Ano das coisas extraordinárias

› Depois do ano da grande recessão, o de 2009, seguiu-se - sabemo-lo agora - o ano das múltiplas coisas extraordinárias. A transferência de três fundos de pensões da PT rendeu a "receita extraordinária" para os cofres do Estado de 2900 milhões de euros. Em contrapartida, foi preciso inscrever no exercício orçamental de 2010 os mil milhões que nos custaram dois lindos submarinos; os 1800 milhões do BPN e mais 450 milhões do BPP, as contas obrigatórias daquilo a que vulgarmente se vem chamando os buracos daqueles dois bancos saqueados; e ainda mais cerca de 800 milhões de perdas de três empresas de transportes detidas pelo Estado. O saldo está à vista, as "despesas extraordinárias" excedem em 1150 milhões (0,7 pontos percentuais do PIB) as receitas do mesmo tipo. O que significa que, sem estas rubricas irrepetíveis, em 2010 o défice ordinário - o que resulta do funcionamento regular das administrações públicas - ficou-se nos 7,9%.

A conclusão é clara: num ano, no qual o Estado só deixou de actuar na roda livre dos duodécimos nos últimos oito meses, o travão da despesa, aplicado por três vezes, não produziu o efeito esperado de acelerar a queda do défice para 7,3%. Só conseguiu 40% do aperto adicional de um ponto percentual, que se propôs alcançar na altura, com o apoio explícito do líder do PSD. É mais um insucesso para o ministro das Finanças.

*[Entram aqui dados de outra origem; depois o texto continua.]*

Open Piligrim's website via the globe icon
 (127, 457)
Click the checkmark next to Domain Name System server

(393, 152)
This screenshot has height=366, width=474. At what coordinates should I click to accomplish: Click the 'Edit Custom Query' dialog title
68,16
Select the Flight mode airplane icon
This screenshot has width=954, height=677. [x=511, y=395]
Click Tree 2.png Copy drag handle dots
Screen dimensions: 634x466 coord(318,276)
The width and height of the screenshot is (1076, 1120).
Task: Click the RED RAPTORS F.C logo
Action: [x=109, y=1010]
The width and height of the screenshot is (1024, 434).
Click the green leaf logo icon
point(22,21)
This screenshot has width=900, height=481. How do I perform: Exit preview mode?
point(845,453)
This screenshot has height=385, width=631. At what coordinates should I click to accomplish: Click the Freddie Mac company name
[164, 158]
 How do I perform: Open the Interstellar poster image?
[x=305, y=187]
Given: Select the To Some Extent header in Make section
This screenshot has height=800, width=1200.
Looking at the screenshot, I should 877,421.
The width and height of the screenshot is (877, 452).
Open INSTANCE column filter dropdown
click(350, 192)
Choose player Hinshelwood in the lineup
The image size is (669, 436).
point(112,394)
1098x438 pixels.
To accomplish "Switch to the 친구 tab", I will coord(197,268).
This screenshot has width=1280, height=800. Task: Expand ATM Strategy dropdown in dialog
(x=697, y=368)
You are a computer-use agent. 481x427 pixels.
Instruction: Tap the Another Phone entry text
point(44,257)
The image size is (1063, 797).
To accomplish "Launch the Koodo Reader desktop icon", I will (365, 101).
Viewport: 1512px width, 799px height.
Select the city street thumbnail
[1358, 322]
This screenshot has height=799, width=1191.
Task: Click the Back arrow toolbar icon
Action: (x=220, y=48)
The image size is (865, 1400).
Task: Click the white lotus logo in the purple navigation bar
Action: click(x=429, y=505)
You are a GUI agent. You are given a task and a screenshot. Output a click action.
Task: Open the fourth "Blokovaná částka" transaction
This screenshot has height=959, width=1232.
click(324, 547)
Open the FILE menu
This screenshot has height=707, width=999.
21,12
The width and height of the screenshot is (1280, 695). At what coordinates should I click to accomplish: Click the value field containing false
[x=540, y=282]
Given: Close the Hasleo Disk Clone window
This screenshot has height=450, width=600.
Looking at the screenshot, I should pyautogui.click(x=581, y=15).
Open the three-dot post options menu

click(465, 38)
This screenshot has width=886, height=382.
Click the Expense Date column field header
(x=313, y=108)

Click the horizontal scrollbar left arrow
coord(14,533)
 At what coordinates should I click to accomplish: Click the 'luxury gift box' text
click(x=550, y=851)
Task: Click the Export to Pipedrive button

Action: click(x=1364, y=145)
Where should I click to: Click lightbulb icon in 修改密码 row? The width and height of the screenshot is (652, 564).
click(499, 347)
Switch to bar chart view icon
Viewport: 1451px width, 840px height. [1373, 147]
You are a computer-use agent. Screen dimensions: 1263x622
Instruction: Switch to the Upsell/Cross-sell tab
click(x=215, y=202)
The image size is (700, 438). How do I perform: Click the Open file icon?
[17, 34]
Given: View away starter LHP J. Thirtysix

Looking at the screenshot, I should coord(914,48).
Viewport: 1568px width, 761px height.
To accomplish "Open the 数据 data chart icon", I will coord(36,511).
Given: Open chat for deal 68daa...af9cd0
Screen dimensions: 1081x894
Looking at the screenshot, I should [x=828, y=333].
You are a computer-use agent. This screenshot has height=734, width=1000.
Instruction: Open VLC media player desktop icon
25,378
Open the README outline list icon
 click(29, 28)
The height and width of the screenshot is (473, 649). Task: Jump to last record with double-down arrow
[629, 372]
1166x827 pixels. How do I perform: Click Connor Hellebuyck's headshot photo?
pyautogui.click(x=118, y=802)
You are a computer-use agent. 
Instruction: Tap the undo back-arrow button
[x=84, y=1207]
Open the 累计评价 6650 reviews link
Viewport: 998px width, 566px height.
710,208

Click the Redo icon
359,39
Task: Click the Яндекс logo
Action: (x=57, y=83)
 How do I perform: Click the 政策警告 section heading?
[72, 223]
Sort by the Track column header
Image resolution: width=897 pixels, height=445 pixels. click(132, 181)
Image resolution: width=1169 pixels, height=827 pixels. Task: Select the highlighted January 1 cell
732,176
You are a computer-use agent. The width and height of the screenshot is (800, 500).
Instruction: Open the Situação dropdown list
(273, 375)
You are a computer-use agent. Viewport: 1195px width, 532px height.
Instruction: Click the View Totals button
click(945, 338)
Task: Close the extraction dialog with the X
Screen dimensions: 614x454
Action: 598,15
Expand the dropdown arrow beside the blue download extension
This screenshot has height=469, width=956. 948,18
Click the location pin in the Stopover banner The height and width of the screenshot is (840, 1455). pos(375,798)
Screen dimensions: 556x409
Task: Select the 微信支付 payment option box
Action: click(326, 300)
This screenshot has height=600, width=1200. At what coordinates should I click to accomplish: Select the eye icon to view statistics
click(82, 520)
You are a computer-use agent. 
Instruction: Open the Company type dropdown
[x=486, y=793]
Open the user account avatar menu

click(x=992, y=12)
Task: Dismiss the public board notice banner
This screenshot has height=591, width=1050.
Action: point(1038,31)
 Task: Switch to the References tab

Acresce a isto o facto de o Governo conhecer, desde fins de Julho de 2010, o novo regulamento comunitário que abria a porta a um escrutínio mais exigente e pormenorizado dos exercícios orçamentais, sobretudo nos países da UE com défices excessivos. Isso traduziu-se numa Visita-Diálogo do Eurostat (assim mesmo, com maiúsculas - segundo o INE...) só em Janeiro deste ano. Mas o que importa para os mercados é que a redução dos desequilíbrios orçamentais em Portugal terá de ser particularmente forte, se quiser respeitar as metas de 2011, 2012 e 2013 à luz de um rigor acrescido.

Concretamente, este ano, trata-se de reduzir o défice público "ordinário" de 7,9%, de 2010, para 4,6%, uma queda de 3,3 pontos percentuais (ou 5700 milhões de euros). Se PS, PSD e CDS estão de acordo com esta meta, alguém de entre eles terá de a saber alcançar.